あちらこちらで興味が湧いたものをとりあえず書き留めておく用。

夏時間の庭

パリ郊外の邸宅で、画家だった叔父の美術品を管理しながら暮らしていた女性が亡くなります。思い出の詰まった美しい邸宅と、莫大な財産をどうするか…。フランスに暮らす経済学者の長男、アメリカを拠点として器のデザインを手がける長女、技術者として一家で中国に赴任する次男。残された3人の子どもの思惑が交錯します。

といっても、遺産相続の骨肉の争い…!というようなドロドロした物語ではありません。多少衝突はしますが、3人の兄妹は基本的には仲良し。互いの立場をわかりあって、穏当な解決を探っていきます。まあそれだけにそれぞれ感慨深いものがあるわけですね。
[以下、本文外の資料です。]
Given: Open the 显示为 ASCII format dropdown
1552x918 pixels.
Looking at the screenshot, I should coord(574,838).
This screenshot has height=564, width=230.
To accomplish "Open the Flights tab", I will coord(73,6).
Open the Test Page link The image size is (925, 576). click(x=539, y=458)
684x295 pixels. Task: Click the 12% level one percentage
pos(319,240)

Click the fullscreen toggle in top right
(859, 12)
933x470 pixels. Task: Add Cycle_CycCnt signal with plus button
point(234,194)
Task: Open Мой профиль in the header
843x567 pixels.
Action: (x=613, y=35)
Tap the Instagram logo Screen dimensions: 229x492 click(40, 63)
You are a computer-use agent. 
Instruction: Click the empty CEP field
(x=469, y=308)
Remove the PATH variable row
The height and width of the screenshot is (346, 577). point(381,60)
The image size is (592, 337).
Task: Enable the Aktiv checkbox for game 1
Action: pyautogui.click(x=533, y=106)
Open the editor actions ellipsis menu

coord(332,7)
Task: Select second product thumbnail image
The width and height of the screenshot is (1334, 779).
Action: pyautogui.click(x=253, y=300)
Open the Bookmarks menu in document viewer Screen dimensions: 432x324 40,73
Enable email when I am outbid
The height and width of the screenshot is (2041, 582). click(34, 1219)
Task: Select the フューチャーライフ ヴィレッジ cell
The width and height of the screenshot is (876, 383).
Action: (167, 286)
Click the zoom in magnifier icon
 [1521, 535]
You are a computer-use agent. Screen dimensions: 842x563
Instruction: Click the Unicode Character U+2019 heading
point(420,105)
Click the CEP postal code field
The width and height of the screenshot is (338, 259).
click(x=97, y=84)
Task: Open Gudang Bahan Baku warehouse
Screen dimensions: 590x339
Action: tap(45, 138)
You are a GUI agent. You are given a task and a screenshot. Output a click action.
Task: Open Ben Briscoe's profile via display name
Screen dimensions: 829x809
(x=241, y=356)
ということで、しみじみと余韻の残る作品ではありますが、物語としてはさほどドラマチックな展開はないです。もっとも、パリ郊外の田舎家とか、プチセレブな家族の過ごし方とか、そういう日常的なフランスの雰囲気が興味深かったので飽きることはありませんでした。なお、観終わった後に知ったのですが、オルセー美術館全面協力とのこと。美術品の数々も見もののひとつですね。